Looking good and chunky man. How many weeks have they been flowering? You can pretty much count on there being at least some difference in the time to readiness between strains. It may not be drastic but it will probably be there. The best way to tell when they're actually ready is to get a magnifier (at least 10x) and check out the trichs. Here's a good link with a great chart and pictures.

http://www.marijuanapassion.com/forum/showthread.php?t=1938

As far as flushing goes, once you start seeing the end coming, it's time to flush. Some like 2 weeks, others one. What type of nutes are you using?


----------



## Hedons (Nov 12, 2006)

Biffdoggie said:
			
		

> Looking good and chunky man. How many weeks have they been flowering? You can pretty much count on there being at least some difference in the time to readiness between strains. It may not be drastic but it will probably be there. The best way to tell when they're actually ready is to get a magnifier (at least 10x) and check out the trichs. Here's a good link with a great chart and pictures.
> 
> http://www.marijuanapassion.com/forum/showthread.php?t=1938
> 
> As far as flushing goes, once you start seeing the end coming, it's time to flush. Some like 2 weeks, others one. What type of nutes are you using?




They have been flowering for 67 days.

Thanks for the link.  It appears that the three plants will each be ready to harvest at different times.  Plant #2 will be first.

When it is time to start flushing plant #2, the other plants will get flushed as well (before they need to).  What will happen if plants # 1 & 3 are flushed before they need to be?

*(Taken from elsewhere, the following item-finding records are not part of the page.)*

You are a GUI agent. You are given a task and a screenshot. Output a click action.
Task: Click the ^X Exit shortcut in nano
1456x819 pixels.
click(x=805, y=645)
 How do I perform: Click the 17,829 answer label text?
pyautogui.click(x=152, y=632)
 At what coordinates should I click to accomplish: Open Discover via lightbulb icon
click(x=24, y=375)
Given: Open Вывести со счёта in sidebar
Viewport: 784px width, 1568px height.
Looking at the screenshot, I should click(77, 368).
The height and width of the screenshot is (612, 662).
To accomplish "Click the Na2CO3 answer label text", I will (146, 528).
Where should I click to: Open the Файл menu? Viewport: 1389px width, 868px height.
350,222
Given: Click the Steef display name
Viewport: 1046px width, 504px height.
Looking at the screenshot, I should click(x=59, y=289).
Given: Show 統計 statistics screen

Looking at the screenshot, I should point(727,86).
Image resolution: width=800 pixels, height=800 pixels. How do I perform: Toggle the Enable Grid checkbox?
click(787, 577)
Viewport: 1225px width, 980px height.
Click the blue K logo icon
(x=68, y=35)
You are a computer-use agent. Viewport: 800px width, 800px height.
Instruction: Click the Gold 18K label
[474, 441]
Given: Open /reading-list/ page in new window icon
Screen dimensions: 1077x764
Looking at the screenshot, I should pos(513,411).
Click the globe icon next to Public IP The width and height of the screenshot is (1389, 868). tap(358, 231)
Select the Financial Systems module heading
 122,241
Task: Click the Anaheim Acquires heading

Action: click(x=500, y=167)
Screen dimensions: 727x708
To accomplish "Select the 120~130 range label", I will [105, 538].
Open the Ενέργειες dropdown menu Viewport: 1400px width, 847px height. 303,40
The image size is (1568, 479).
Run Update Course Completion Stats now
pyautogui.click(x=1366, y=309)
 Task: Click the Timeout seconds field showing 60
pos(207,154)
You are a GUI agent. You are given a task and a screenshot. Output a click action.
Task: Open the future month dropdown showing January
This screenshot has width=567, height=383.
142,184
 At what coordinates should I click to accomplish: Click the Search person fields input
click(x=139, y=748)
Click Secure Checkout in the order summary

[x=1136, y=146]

My nutes are General Hydroponics Flora Gro, Flora Micro, and Flora Bloom.  I also am using fulvic acid.  ph 5.8-6.0


Thanks,
-Hedons


----------



## Biffdoggie (Nov 12, 2006)

Most strains should be wrapping it up at 67 or there-abouts. I've heard blue strains can take some extra time?
Short of removing the plants from the system and manually flushing it or something, I don't see a way to flush just one. Chances are, this far in it won't hurt any of them, if the trichs are looking good, you should be fine. They usually put on a good swell in the last few weeks, my only concern would be if the others are still looking for nutes.
As far as the one larger bud sprouting more buds, you may be seeing the expansion/addition of calyxes,the fiberous part of the bud, this is also part of the last couple week swell.


----------



## Hedons (Nov 12, 2006)

Thanks!
I have the reservior refilling with fresh H2O as I type.

-Hedons


----------



## Biffdoggie (Nov 12, 2006)

Good times, you'll be puffin' in no time.


----------



## parkingjoe (Nov 24, 2006)

sweet as a nut looking dude 

well done on your great looking grow.

pkj


----------